What a Camera Inspection Reveals
A sewer camera inspection provides a level of diagnostic clarity that no other method can match. Root intrusion is one of the most common findings in older DuPage County neighborhoods where mature trees have had decades to extend their root systems toward underground moisture. Grease accumulation, debris buildup, and mineral scale are visible on the pipe walls and can be assessed for severity. Structural issues including cracked pipe, collapsed sections, offset joints where pipes have shifted out of alignment, and corrosion that has thinned the pipe wall are all identifiable on camera. In homes with older clay tile or cast iron sewer lines, a camera inspection often reveals conditions that have been quietly developing for years without any surface indication.
The Most Important Time to Schedule a Camera Inspection
There are a few situations where a sewer camera inspection is particularly valuable. Buying a home is one of them. A general home inspection covers sewer lines only superficially if at all, and inheriting a sewer line with significant root intrusion or structural damage is a costly surprise that a pre-purchase camera inspection can prevent. Recurring drain backups or slow drains throughout the home that do not resolve with standard cleaning are another indicator that a camera inspection is the right next step. Before any major sewer line cleaning, repair, or replacement, a camera inspection confirms the condition of the line and ensures the recommended work is appropriate for what is actually there.

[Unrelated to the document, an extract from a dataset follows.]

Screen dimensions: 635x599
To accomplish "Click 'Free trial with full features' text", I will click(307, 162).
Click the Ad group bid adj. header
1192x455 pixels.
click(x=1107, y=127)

What Happens After the Inspection
A camera inspection is only as useful as what you do with the findings. After completing the inspection, our technicians walk you through what the footage showed, explain any conditions that were identified, and give you an honest assessment of their severity. Not everything a camera finds requires immediate action, and we distinguish between conditions that need prompt attention and those that are worth monitoring over time. If repairs are recommended, the inspection footage provides the foundation for an accurate, targeted repair scope rather than a speculative one. You will have a clear understanding of what needs to be done and why before any repair work is discussed.